*** Data records ***

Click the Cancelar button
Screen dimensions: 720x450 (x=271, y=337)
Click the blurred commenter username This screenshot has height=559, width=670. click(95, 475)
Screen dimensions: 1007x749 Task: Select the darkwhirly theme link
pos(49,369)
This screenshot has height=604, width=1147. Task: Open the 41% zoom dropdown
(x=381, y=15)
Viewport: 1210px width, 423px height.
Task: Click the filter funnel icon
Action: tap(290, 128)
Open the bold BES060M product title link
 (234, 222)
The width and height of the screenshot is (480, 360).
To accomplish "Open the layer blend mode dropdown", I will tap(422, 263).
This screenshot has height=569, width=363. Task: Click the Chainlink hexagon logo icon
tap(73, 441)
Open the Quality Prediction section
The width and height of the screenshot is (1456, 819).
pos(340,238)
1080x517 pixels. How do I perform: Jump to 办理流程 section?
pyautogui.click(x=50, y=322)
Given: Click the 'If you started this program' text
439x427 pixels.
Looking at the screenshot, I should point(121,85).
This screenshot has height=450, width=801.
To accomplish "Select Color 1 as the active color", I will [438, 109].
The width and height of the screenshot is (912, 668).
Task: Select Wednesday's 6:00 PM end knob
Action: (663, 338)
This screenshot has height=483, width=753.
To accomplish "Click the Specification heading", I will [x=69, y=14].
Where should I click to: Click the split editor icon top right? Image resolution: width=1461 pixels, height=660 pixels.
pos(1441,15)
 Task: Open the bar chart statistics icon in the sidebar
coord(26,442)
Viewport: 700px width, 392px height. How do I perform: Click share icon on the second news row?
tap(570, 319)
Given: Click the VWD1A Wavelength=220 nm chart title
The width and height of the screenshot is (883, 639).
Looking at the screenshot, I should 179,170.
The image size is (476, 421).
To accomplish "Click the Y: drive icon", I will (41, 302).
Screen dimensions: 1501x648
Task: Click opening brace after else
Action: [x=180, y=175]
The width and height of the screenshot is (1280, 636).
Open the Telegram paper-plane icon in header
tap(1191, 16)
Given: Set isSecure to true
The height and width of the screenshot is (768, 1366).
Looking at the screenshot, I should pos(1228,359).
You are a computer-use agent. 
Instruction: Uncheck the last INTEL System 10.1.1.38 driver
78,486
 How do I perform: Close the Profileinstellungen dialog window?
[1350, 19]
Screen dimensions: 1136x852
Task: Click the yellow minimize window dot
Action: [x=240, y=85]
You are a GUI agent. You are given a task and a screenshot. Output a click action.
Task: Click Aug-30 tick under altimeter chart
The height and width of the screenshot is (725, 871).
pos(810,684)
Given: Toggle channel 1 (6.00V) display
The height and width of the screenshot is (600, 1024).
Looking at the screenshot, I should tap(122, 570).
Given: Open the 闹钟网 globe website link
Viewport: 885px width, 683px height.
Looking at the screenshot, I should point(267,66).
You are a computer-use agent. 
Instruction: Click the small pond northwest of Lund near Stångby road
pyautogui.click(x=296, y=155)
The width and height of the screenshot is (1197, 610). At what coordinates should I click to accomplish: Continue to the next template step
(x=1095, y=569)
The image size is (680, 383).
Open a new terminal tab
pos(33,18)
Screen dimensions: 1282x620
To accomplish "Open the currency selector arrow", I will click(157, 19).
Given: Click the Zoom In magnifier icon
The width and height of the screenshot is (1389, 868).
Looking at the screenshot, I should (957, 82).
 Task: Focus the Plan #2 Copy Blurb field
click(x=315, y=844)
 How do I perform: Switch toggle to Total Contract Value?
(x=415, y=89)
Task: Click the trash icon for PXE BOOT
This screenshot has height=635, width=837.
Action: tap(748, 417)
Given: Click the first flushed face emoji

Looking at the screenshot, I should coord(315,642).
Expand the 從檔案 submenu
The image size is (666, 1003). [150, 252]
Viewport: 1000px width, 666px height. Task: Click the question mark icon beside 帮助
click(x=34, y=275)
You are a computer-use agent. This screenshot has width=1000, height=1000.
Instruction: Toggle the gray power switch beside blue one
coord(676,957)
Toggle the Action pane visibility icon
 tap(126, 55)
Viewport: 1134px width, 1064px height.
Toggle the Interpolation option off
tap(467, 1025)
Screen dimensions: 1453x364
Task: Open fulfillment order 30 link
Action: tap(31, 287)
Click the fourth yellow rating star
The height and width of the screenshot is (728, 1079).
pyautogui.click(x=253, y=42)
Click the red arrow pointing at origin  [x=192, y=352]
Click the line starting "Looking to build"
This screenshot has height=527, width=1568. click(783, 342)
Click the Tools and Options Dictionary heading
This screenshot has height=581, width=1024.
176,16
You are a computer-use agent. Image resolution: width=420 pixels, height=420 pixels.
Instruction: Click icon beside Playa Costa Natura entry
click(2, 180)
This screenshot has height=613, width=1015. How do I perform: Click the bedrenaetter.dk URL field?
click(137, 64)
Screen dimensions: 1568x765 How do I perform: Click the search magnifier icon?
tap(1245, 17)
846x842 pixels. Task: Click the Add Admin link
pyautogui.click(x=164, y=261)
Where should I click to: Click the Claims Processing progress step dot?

*** End of Data records ***

**Work to complete**: Among the entries, count the lines that hold "arrow". Reply with the count only.

**Solution below**: 2